◆ **OBJECTIVE A**
Name the organizations whose national-scale long-term energy system models the project's four modeling teams use, according to the passage on nuclear energy modeling below.

START PROVIDED PASSAGE

Long-term energy system models—including electric sector capacity expansion models—are widely used tools for informing planning, technology assessment, and policy analysis. Recent decarbonization goals and rapid technological change have increased the need to appropriately represent economic characteristics and technical details of energy system resources, including variable renewable energy, energy storage technologies, carbon-capture-equipped capacity, and nuclear energy.
Nuclear power represents about 20% of electricity generation and 50% of carbon-free electricity in the United States as of 2021. However, there are many perspectives on the role of existing and new nuclear in the future U.S. energy system, which is reflected in the broad range of potential contributions reported in the literature.
This project aims to understand how issues central to nuclear energy are represented in long-term energy models. Building on earlier collaborations that focused on variable renewable energy and energy storage, this project convenes four modeling teams that use national-scale long-term energy system models from the Electric Power Research Institute, the National Renewable Energy Laboratory, the U.S. Energy Information Administration, and the U.S. Environmental Protection Agency to share methods and data, update models, run coordinated scenarios, and identify research needs. Improving tools can provide more insightful analyses and ensure that methods are more transparent.
Guided by inter-model comparisons and intra-model scenario analyses, we investigate how model structures and input assumptions impact projections, refine model representations of nuclear energy, and communicate findings to the research community and consumers of modeled scenario results. A greater understanding of model structures, assumptions, parameters, and limitations can improve model capabilities to effectively represent interactions under a variety of market and technology assumptions.

END PROVIDED PASSAGE
START PROVIDED INFORMATION

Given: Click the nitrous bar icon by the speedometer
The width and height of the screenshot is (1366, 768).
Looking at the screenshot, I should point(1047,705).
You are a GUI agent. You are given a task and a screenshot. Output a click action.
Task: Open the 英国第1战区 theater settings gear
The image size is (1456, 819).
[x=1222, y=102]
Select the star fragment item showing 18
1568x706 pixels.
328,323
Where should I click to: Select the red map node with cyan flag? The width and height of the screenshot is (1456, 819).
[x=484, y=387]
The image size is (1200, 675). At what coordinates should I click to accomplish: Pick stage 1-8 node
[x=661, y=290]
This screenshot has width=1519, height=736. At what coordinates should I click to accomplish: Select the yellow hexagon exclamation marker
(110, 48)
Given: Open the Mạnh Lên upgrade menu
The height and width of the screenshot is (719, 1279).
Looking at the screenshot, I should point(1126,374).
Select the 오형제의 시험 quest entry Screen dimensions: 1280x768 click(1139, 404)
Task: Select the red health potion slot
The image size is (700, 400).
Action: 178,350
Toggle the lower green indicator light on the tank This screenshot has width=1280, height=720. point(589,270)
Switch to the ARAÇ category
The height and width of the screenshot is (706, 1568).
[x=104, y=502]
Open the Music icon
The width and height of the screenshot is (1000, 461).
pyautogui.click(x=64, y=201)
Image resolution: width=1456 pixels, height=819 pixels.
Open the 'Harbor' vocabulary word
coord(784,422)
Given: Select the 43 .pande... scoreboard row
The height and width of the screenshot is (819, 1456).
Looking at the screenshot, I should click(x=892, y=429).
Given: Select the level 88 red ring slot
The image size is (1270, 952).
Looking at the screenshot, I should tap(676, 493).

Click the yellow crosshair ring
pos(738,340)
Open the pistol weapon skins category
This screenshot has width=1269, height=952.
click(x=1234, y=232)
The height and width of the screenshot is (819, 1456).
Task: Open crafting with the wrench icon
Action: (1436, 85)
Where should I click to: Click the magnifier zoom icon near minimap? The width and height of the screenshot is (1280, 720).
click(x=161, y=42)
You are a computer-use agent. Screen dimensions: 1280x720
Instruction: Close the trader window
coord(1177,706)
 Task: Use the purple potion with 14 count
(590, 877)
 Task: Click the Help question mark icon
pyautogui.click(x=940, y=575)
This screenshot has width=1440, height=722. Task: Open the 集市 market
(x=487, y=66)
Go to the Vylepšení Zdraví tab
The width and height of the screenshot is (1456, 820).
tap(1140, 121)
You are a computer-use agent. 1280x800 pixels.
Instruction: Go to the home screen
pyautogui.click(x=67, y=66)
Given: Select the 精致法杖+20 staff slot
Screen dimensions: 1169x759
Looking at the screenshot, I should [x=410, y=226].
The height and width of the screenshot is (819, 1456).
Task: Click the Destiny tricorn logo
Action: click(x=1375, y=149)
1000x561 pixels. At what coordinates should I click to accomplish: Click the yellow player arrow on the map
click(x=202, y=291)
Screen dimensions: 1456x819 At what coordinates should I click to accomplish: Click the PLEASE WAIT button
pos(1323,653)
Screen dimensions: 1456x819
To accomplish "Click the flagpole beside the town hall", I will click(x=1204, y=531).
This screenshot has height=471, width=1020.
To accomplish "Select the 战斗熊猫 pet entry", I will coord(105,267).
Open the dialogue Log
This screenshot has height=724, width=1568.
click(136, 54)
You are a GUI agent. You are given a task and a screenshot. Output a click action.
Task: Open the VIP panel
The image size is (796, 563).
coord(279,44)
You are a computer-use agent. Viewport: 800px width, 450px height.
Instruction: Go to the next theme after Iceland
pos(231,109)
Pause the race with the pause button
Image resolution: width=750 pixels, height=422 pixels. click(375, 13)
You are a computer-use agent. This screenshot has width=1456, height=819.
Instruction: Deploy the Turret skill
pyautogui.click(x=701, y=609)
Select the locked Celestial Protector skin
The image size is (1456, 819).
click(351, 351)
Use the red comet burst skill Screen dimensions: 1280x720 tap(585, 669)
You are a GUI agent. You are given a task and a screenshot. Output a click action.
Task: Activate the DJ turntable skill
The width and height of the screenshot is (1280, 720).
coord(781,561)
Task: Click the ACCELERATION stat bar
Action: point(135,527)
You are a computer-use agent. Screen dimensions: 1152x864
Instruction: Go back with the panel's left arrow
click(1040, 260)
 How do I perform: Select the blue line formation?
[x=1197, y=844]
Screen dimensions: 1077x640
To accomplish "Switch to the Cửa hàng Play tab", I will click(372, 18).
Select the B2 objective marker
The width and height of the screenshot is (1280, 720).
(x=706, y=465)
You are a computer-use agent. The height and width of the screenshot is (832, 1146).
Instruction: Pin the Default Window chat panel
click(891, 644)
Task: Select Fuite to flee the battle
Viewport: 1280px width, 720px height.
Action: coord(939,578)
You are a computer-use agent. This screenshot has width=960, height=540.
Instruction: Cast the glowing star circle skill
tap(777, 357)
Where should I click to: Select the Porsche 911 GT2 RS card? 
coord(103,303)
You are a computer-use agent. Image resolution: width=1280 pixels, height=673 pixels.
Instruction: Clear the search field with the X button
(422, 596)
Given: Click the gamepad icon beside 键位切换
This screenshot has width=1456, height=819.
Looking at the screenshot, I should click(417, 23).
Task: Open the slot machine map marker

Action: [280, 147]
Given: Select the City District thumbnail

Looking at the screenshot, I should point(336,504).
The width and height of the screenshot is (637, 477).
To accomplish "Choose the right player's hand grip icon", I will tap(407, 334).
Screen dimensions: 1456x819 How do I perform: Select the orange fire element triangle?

END PROVIDED INFORMATION

◆ **OBJECTIVE B**
Return the listing lines from the line with "Use the red" up to and including the line with "Action: point(135,527)", reproduced word for word.

◆ **EXERCISE ANSWER A**
- Electric Power Research Institute
- National Renewable Energy Laboratory
- U.S. Energy Information Administration
- U.S. Environmental Protection Agency

◆ **EXERCISE ANSWER B**
Use the red comet burst skill Screen dimensions: 1280x720 tap(585, 669)
You are a GUI agent. You are given a task and a screenshot. Output a click action.
Task: Activate the DJ turntable skill
The width and height of the screenshot is (1280, 720).
coord(781,561)
Task: Click the ACCELERATION stat bar
Action: point(135,527)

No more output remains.